Nicola Lapi devolverà in beneficenza i gettoni di presenza maturati durante la sua breve attività consiliare. Lo comunica l’interessato, con riferimento ai dati circa i gettoni di presenza nei mesi di agosto e settembre.
Lapi, quantunque sia stato consigliere comunale per non più di due mesi, sostituendo temporaneamente il sospeso Francesco De Noia e non partecipando, di fatto, ad alcuna seduta di consiglio comunale (se non quelle che hanno riguardato il suo insediamento prima e surroga poi), ha comunque preso parte alle attività delle commissioni consiliari.

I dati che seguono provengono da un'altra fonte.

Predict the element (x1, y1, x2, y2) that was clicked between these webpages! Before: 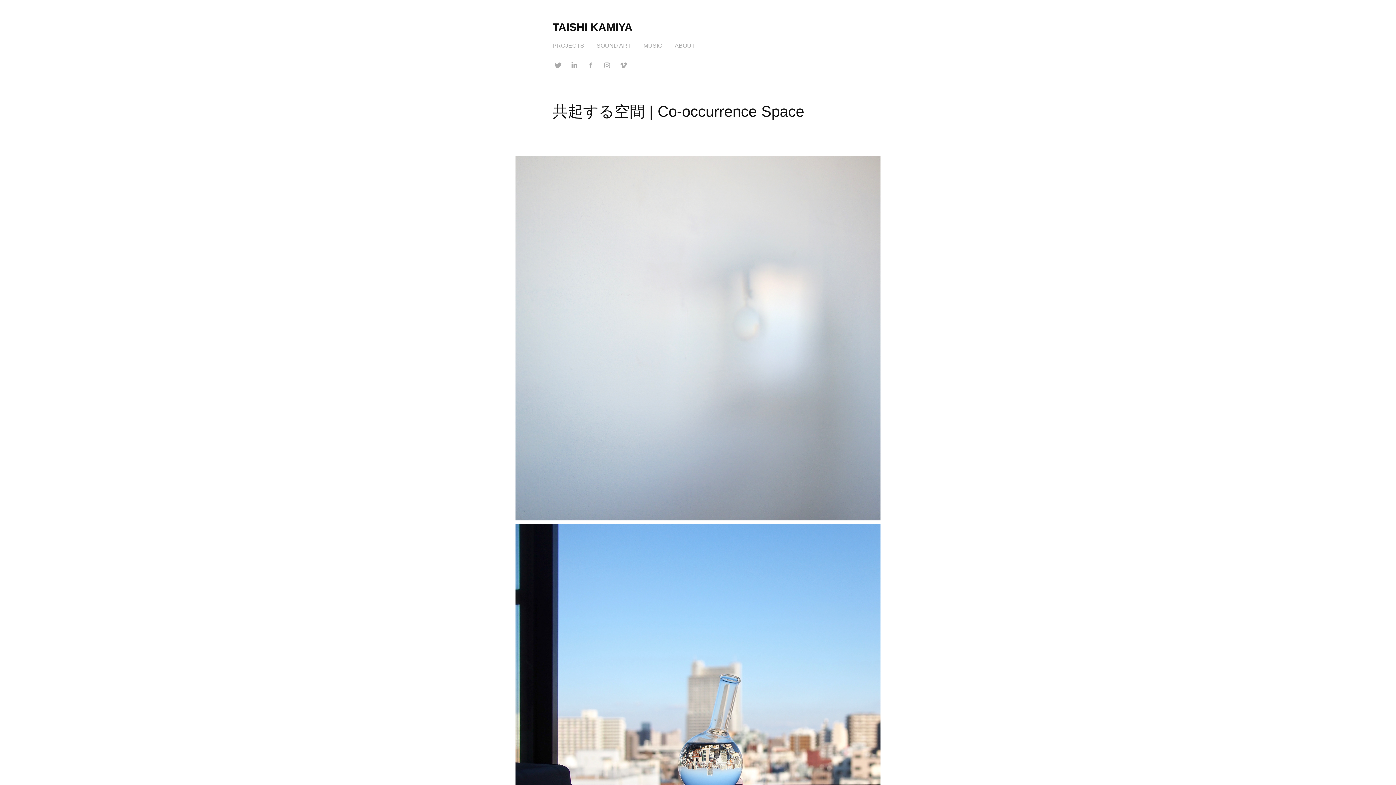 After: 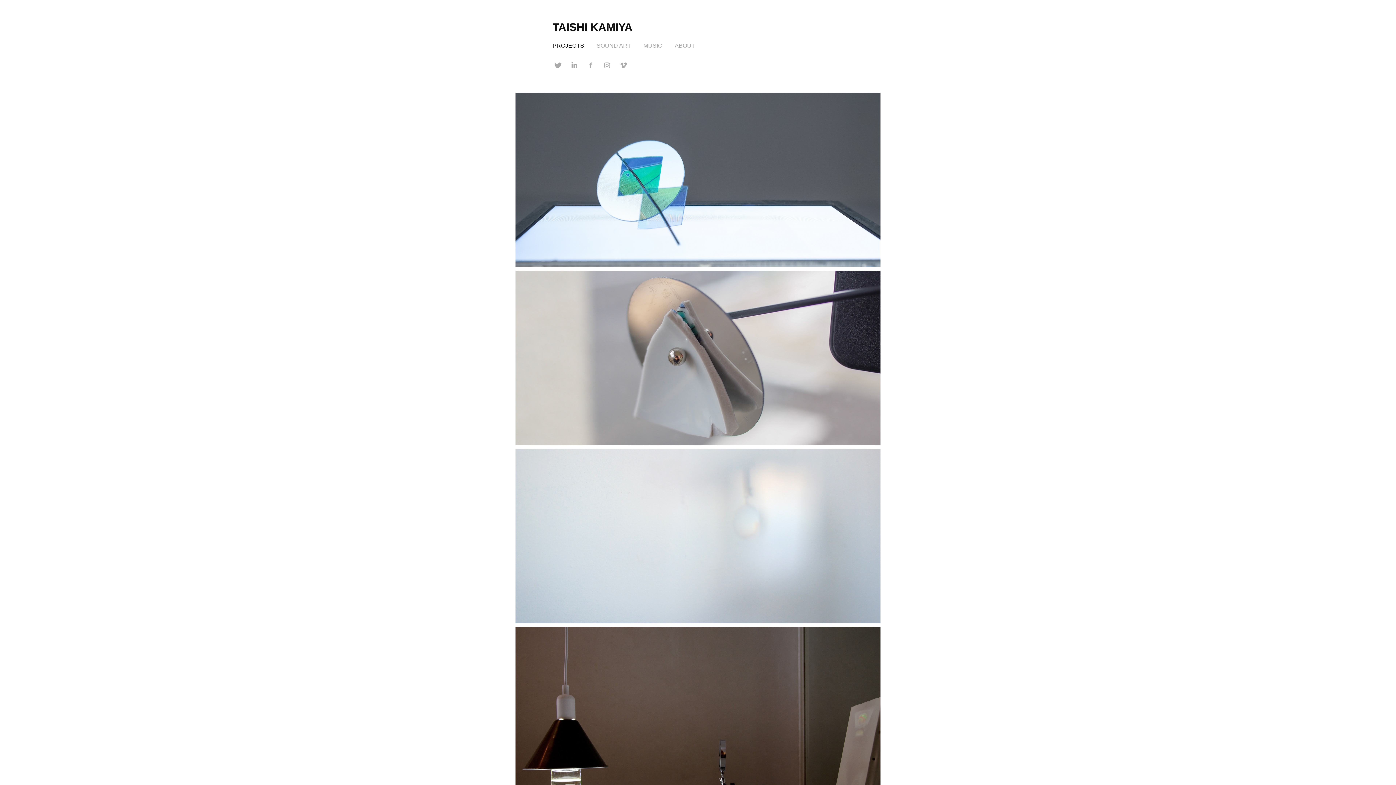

Il caso ha voluto che proprio lui abbia partecipato a più riunioni di tutti, venti, e questo dato, lungi da ogni spirito polemico, non poteva non balzare all’evidenza. «Chi mi conosce sa – precisa Lapi - che sono stato assessore comunale e ho partecipato attivamente a tutte le attività amministrative del Comune durante il mio mandato. Pertanto, non deve sorprendere il fatto che abbia, allo stesso modo, partecipato alle riunioni convocate dal presidente della mia commissione. Tuttavia, i miei colleghi sapevano già da tempo che avrei devoluto i gettoni in beneficenza. Non li abbiamo ancora percepiti, ma, nel momento in cui mi saranno accreditati, girerò quella somma (1127 euro, ndr) all’Unitalsi di Trani. Non avrei voluto in alcun caso, soprattutto sapendo che la mia esperienza da consigliere comunale sarebbe stata a tempo determinato, percepire del denaro pubblico che non ritengo neanche di essermi meritato».
A questo punto, Lapi diventa elemento di pungolo nei confronti di altri consiglieri comunali che, magari, almeno in una circostanza potrebbero pensare ad un gesto simile, sempre che si faccia in tempo.
Per esempio, la città si sta mobilitando in favore di Eleonora, la donna per la quale si stanno raccogliendo fondi per sostenere una costosa operazione all’intestino. Siamo certi del fatto che in tanti, nella classe politica, abbiano già dato il loro contributo a titolo personale, ma la città, ed Eleonora, sarebbero fiere di un pubblico sforzo comune.
Per la cronaca, i mesi di agosto e settembre 2014, nei quali non si sono tenuti consigli comunali, hanno visto riconoscere ai consiglieri gettoni di presenza nelle commissioni, rispettivamente, per 12mila e 23mila euro. Non ci sono dati ulteriormente aggiornati.